Is there any way to say "build this derivation but ignore any existing outputs"?

I don’t run with the sandbox enabled normally (on darwin), but I’d prefer to enable it when building packages I’m submitting PRs for. Unfortunately I usually forget, which means I now have a cached output and therefore it won’t rebuild.

I think I can use nix-build --check to rebuild, except A) this requires the outputs to exist already so it will fail if I didn’t build it previously, and B) I’m not sure if I can use this when I need to rebuild sub-derivations as well (e.g. when building ffsend I want to rebuild ffsend.cargoDeps too).

Is there any way of saying “do a build, but ignore any existing outputs for the listed attribute paths”? I obviously can’t say “ignore any existing output” because I don’t want to rebuild my build inputs or the whole stdenv. I also don’t want to outright delete the paths from my store first because that’s both awkward and it can’t be done if I’m using any of these paths in my environment.

2 Likes

Maybe not exactly what you are looking for but you could explicitly delete all outputs that you want to rebuild:nix-store --delete <path>

Yes, I can run something like nix-store --delete $(nix-store -q $(nix-instantiate --quiet -A foo -A foo.cargoDeps .)) to delete the outputs first, but as I said, besides the awkwardness, this is a nonstarter if I’m already using any of these outputs in my environment.

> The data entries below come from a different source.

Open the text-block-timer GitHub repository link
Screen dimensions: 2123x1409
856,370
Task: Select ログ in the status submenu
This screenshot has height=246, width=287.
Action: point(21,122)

I’ve got this fish shell alias which does what you want. It builds the same derivation but injects some randomness, so that nix thinks it’s somethings new and rebuild it.
Someone suggested it somewhere but I don’t remember who:

# Guarantee to re-build a nix-expression, even if a build result is already in
# the cache or available with a substituter. Useful to debug transient issues.
# Better than `--check` because it also works when there is no version in the
# store yet and it won't complain about non-reproducibility.
function nix-rebuild
  set expression "with (import ./. {}); $argv[1].overrideAttrs (old: { REBUILD_MARKER="(random)"; })"
  echo "Building '$expression'"
  nix-build -E "$expression"
end
2 Likes

I noticed a similar function specifically for Haskell packages:

I guess it would be nice if there was a function to do the same for a stdenv.mkDerivation derivation.

Here’s the same script in bash: https://github.com/timokau/dotfiles/blob/7f273553d8eb912cb2454a9b35f525876901890e/scripts/bin/nix-rebuild

1 Like

I have considered injecting randomness like that, though it won’t rebuild sub-derivations. I’m thinking here of how rust packages have cargoDeps, though that doesn’t really need to rebuilt (it just contains all of the downloaded cargo-vendor sources, not compiled output), but perhaps for a bundlerApp one it would matter because the derivation there is a very thin wrapper around a sub-derivation and just symlinks in the appropriate binaries.

Of course, any such “real” solution would need to know the details of the sub-derivations anyway, though with the bundlerApp version I don’t think there’s any direct access to it, which makes it rather difficult.

I guess my ideal solution would actually be “check the position of the meta on each derivation, if it was defined in this file/folder then we should rebuild the derivation, otherwise we can reuse cached output / substitutes”.